__Work to complete__. Retype every line of the data below without changing a thing.

__Data listing__.
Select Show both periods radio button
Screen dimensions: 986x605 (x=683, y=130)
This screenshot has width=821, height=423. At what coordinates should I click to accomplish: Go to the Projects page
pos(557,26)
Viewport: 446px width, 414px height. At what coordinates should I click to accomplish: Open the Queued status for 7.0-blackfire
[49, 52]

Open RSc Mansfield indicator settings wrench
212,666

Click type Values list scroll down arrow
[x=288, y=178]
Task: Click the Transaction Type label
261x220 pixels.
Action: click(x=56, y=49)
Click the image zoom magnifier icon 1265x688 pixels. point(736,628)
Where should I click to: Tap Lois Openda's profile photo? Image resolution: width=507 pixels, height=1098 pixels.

__The result__.
Select Show both periods radio button
Screen dimensions: 986x605 (x=683, y=130)
This screenshot has width=821, height=423. At what coordinates should I click to accomplish: Go to the Projects page
pos(557,26)
Viewport: 446px width, 414px height. At what coordinates should I click to accomplish: Open the Queued status for 7.0-blackfire
[49, 52]

Open RSc Mansfield indicator settings wrench
212,666

Click type Values list scroll down arrow
[x=288, y=178]
Task: Click the Transaction Type label
261x220 pixels.
Action: click(x=56, y=49)
Click the image zoom magnifier icon 1265x688 pixels. point(736,628)
Where should I click to: Tap Lois Openda's profile photo? Image resolution: width=507 pixels, height=1098 pixels.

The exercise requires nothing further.